Erst geschlagene 125 Minuten nach dem ernüchternden K.o. im Nieselregen von Paris stellte sich Roger Federer den bohrenden Fragen nach dem Warum. Die türkisfarbene Baseballkappe hatte er tief ins Gesicht gezogen – die Enttäuschung war dem gescheiterten French-Open-Titelverteidiger bei der Analyse seiner ersten Grand-Slam-Viertelfinalpleite seit sechs Jahren deutlich anzumerken.

Doch auch in den Stunden der Depression erwies sich Federer wieder einmal als großer Gentleman des Tennissports. „Jetzt soll der Beste hier gewinnen. Und der Beste ist momentan Rafael Nadal„, sagte der Schweizer. Wohl wissend, dass er die Weltranglisten-Führung bei einem Turniersieg Nadals wieder an seinen spanischen Dauerrivalen verlieren würde.

In diesem Fall hätte Federer zunächst auch die Egalisierung der Bestmarke von Altmeister Pete Sampras (USA) verpasst, der insgesamt 286 Wochen an der Spitze stand. „Am meisten trifft es mich aber, dass ich meinen Titel nicht verteidigen kann“, meinte der 28-Jährige nach dem 6:3, 3:6, 5:7, 4:6 im Viertelfinale gegen Robin Söderling (Schweden).

„Viertelfinal-Serie ist ja noch intakt“

Trotz der Enttäuschung hatte Federer nach dem verpassten 24. Einzug in ein Grand-Slam-Halbfinale in Folge seinen Humor nicht verloren. „Die Viertelfinal-Serie ist ja noch intakt“, erklärte der Major-Rekordsieger schmunzelnd. Die L’Equipe titelte: „Federer am Boden“ und zeigte eine Karikatur, auf der eine Sandwelle mit schwedischer Flagge mittendrin den Maestro förmlich überrollt.

Die Entscheidung in Roland Garros wird Federer nicht mehr vor Ort verfolgen. Stattdessen bereitet er sich intensiv auf die Rasenplatzsaison vor, um für die Mission siebter Titelgewinn in seinem Wohnzimmer Wimbledon (ab 21. Juni) gerüstet zu sein. Es wäre Federers 17. Triumph bei einem Grand-Slam-Turnier.
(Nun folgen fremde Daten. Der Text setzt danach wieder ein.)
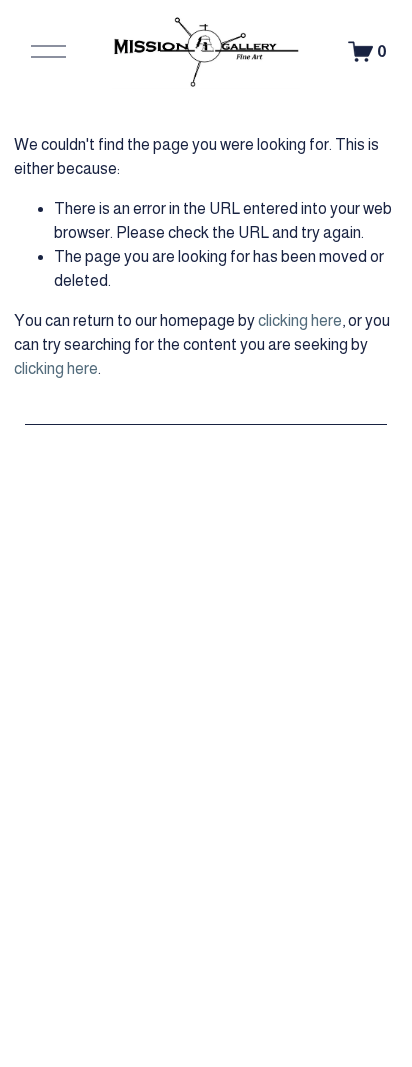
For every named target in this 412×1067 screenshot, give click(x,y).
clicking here (300, 320)
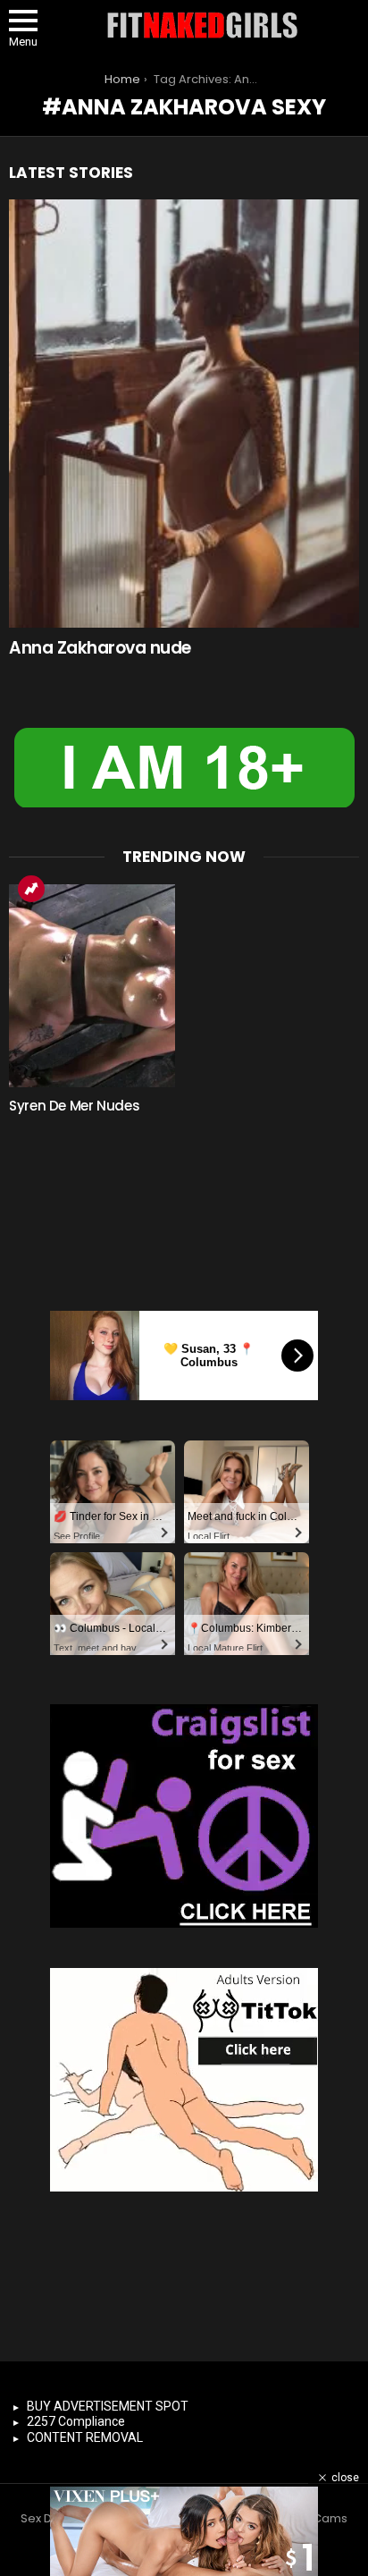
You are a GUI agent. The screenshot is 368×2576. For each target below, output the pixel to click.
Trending (31, 888)
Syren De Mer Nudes (74, 1105)
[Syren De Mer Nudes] (92, 985)
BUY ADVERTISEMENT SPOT (107, 2406)
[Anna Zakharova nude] (184, 413)
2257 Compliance (76, 2421)
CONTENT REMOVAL (85, 2437)
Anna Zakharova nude (100, 648)
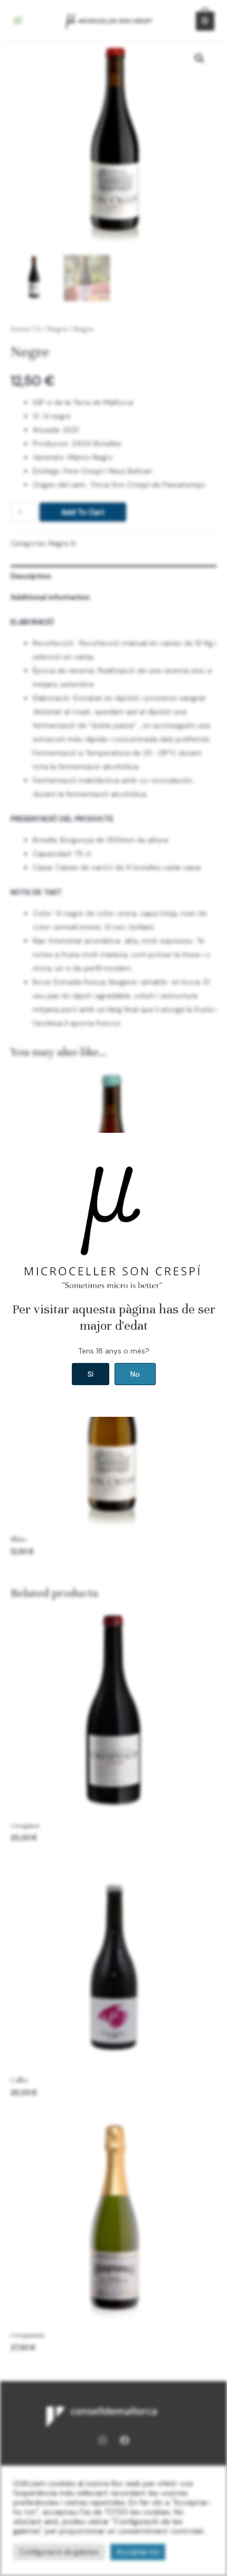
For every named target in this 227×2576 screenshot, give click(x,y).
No (135, 1374)
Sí (90, 1374)
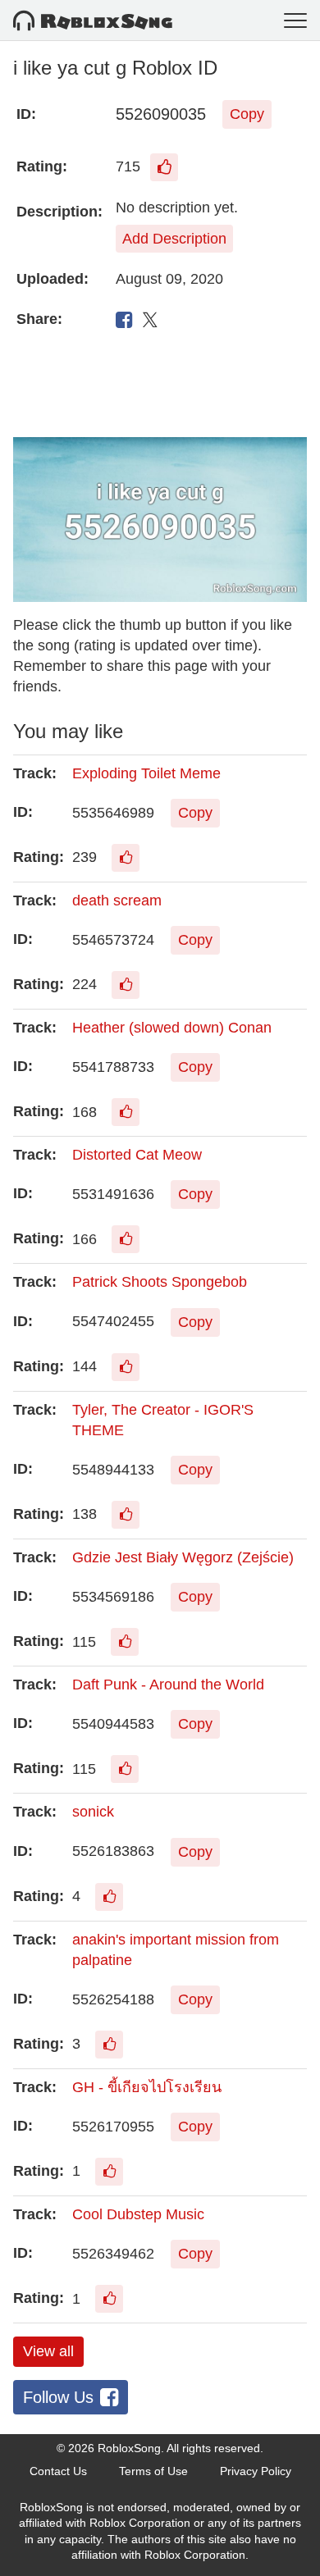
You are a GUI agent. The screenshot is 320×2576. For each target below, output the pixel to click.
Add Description (174, 238)
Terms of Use (153, 2471)
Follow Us (58, 2397)
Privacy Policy (255, 2471)
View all (48, 2351)
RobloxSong (129, 2448)
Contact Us (58, 2471)
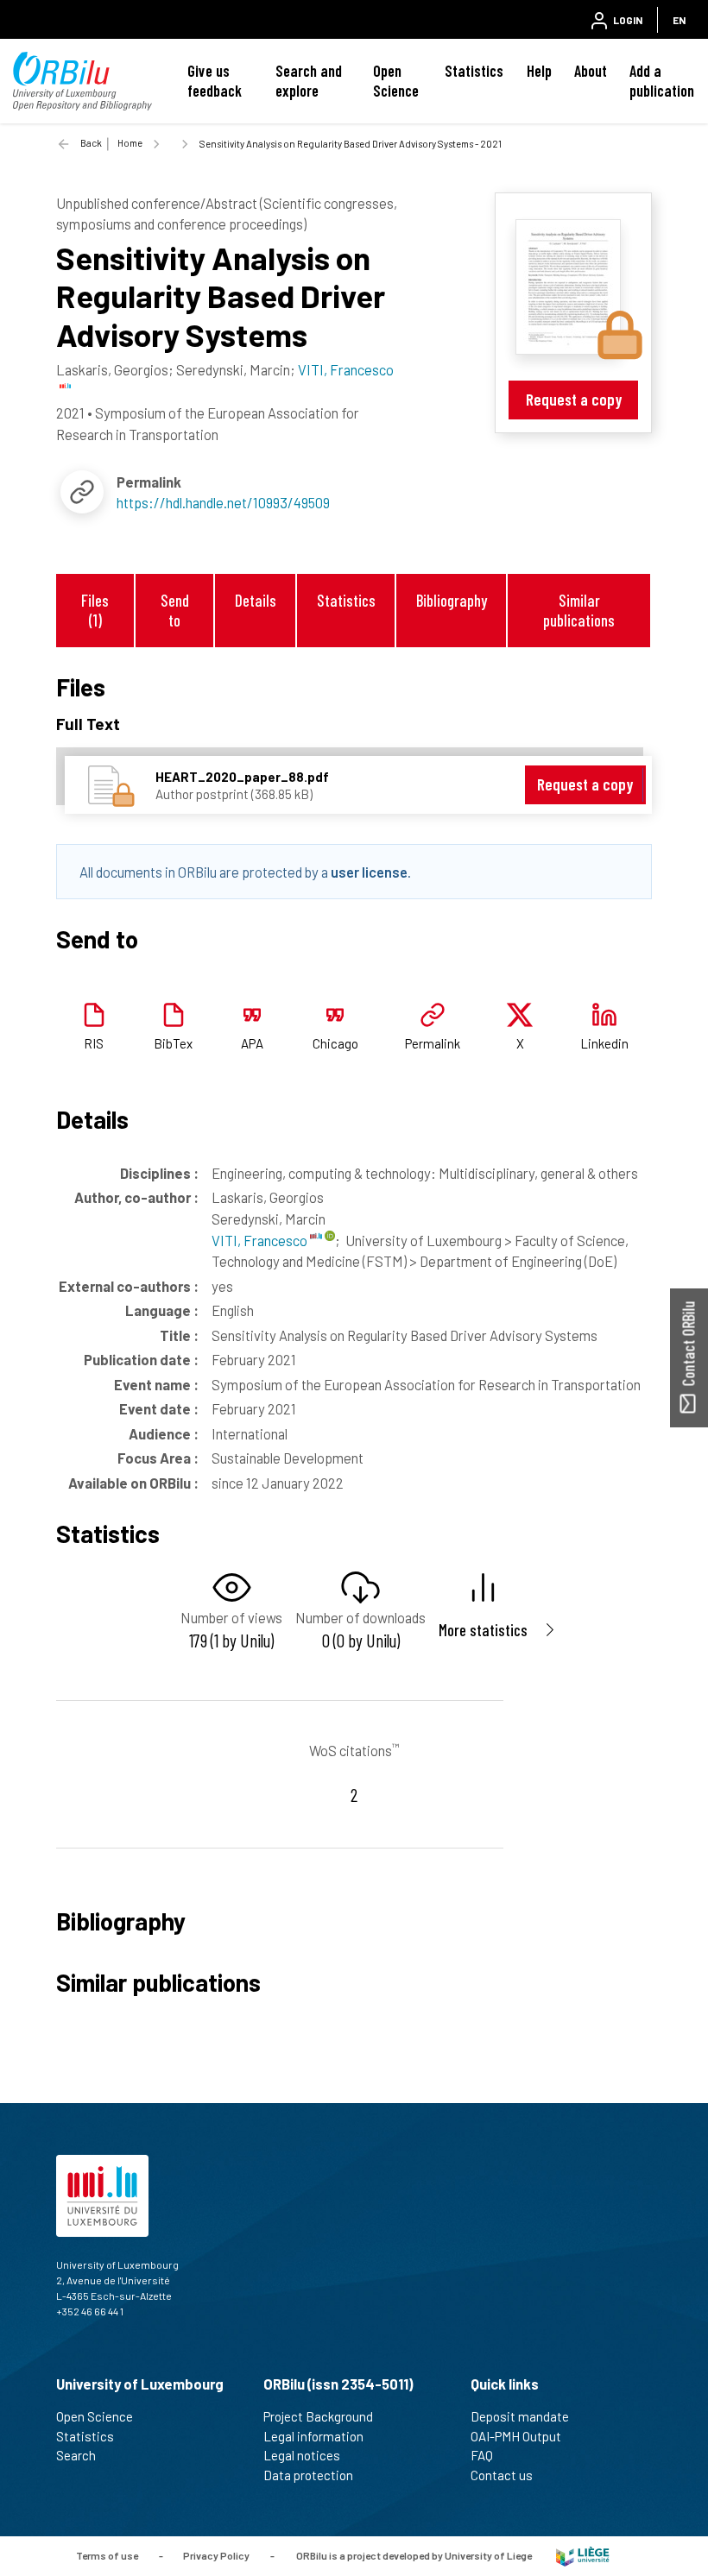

Seinen ersten Auftritt auf dem geliebten Gras-Belag hat der bislang erfolgreichste Tennisprofi der Geschichte in der kommenden Woche beim Turnier in Halle/Westfalen.

Die Sandplatzsaison musste Federer erstmals seit Jahren mit einer unbefriedigenden Bilanz beenden. Erst zum zweiten Mal in neun Jahren war der Vater eines Zwillingspärchens ohne einen einzigen Turniersieg auf der roten Asche nach Paris gereist. Seit seinem vierten Coup bei den Australian Open in Melbourne Ende Januar wartet „Fed-Express“ auf einen Erfolg.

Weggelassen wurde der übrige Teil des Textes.